I guess it is because of a premature optimization and so a bug.

I think GCC keeps track of inheritance and like Clang memoize base classes to spot ambiguities immediatly when parsing "next base class", but differently from Clang GCC skip this fase if there are no members (however it should consider typedef to be members in my opinion)

The proof:

alter struct a

struct a {
    int a; //add this
    typedef int foo;
};

and code would compile as fast as (same order of magnitude at least) Clang.

Tested on GCC 4.8.0/4.8.1/4.9.0

EDIT:

Since @HongxuChen asked more information I'm editing now: those are all personal considerations wich may also not be correct, but seems reasonable to me.

I'm not surprised compile times explode with so deep inheritance tree without memoization.

Basically you have exponential complexity, if you try to add

X(a, b) X(b, c) X(c, d) X(d, e) X(e, f) X(f, g) X(g, h) X(h, i) X(i, j) X(j, k)
X(k, l) X(l, m) X(m, n) 
X(n, o)                 //add this one
o1::foo main() {}

you'll find compile time is now twice.

Each time the compiler has do to twice number of checks, it is not surprinsing that it grows so fast, especially considering that internally a compiler do complex operations that may require thousands if not more, assembly instructions and cache misses.

We have 2^14 operations in your case (twice 2^13).

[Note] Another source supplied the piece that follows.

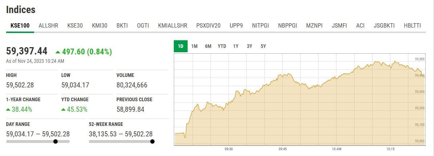
Task: Select the YTD chart range
Action: coord(222,46)
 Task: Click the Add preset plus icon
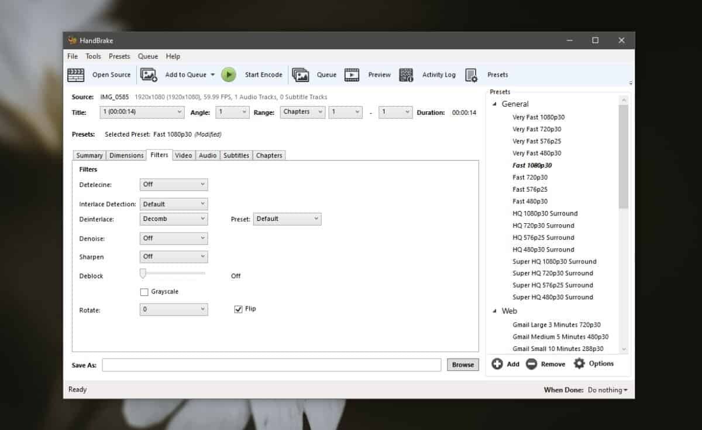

Wich assuming 2Ghz single core means 16.384 operations over 39 seconds wich means 420 operations/second and so 4.7 milions instructions/operation.

It seems that 4.7 millions instructions/operations is so much, but it is not necessarily. Increasing compilation time by few seconds is incredibly easy..

It would be interesting to force a scenario where both Clang and GCC can't use memoization and see wich one is faster, but I have no idea about how doing that, and anyway they should use memoization to save most work.

Note: I know I not investigated directly GCC code, that would probably be a heavy task also for GCC developers. I have minimum experience writing parsers and metacompilers so I partially faced most common problems that may arise during compilation (not GCC directly), other users are certainly more qualified than me to answer this question.